RUMOR(S)CENA – A quanto pare sono state le misure stabilite per contenere l’epidemia da Covid19 a mettere insieme una casa editrice che nella sua presentazione si definisce “dedicata alla bibliofollia, alla passione di possedere, di sognare di possedere o di discettare di possedere qualsiasi cosa inerisca il libro, dall’oggetto in sé all’anima del suo autore” e un avvocato alla sua prima pubblicazione letteraria.

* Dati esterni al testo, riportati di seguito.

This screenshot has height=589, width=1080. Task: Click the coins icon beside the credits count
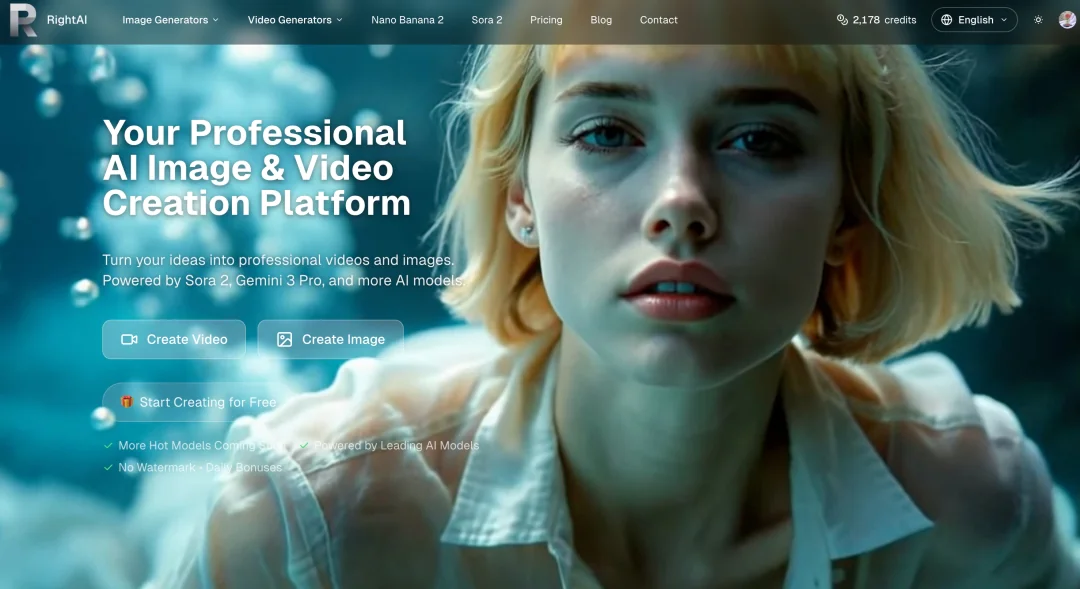[x=843, y=19]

Robin edizioni si racconta sul sito www.robinedizioni.it attraverso le parole di Claudio Maria Messina e attraverso un catalogo che incuriosisce per la densità dei titoli, che spaziano dai classici alle nuove voci, Giuseppe Avolio si racconta cimentandosi nella poesia con “Digitalis”; un editore ed un autore, che in questo incontro sembrano essersi scelti per dare luce l’uno all’altro, diventano per chi legge una doppia scoperta, un curioso dono di quella pandemia che, ingabbiandoci nostro malgrado, ci ha obbligati a dare una cifra molto diversa al tempo, a cercare altri spazi di quotidianità.
Così Giuseppe Avolio, nato a Napoli e cresciuto a Merano, laureato in giurisprudenza, ricercatore, traduttore, editorialista, imprenditore e avvocato, trova durante il lockdown una sua strada verso la poesia, e lo fa con un resoconto asciutto, quasi cinico, della coscienza della propria vita interiore.
Spesso la vita ci mette davanti ad un “prima” e a un “dopo” al quale non possiamo sottrarci, ma è raro riuscire a cristallizzarlo con rapida lucidità. Questo deve aver colto l’editore, che pubblicando nella sua collana “Libri per tutte le tasche” i venti cammei di Avolio gli riconosce lo status di poeta.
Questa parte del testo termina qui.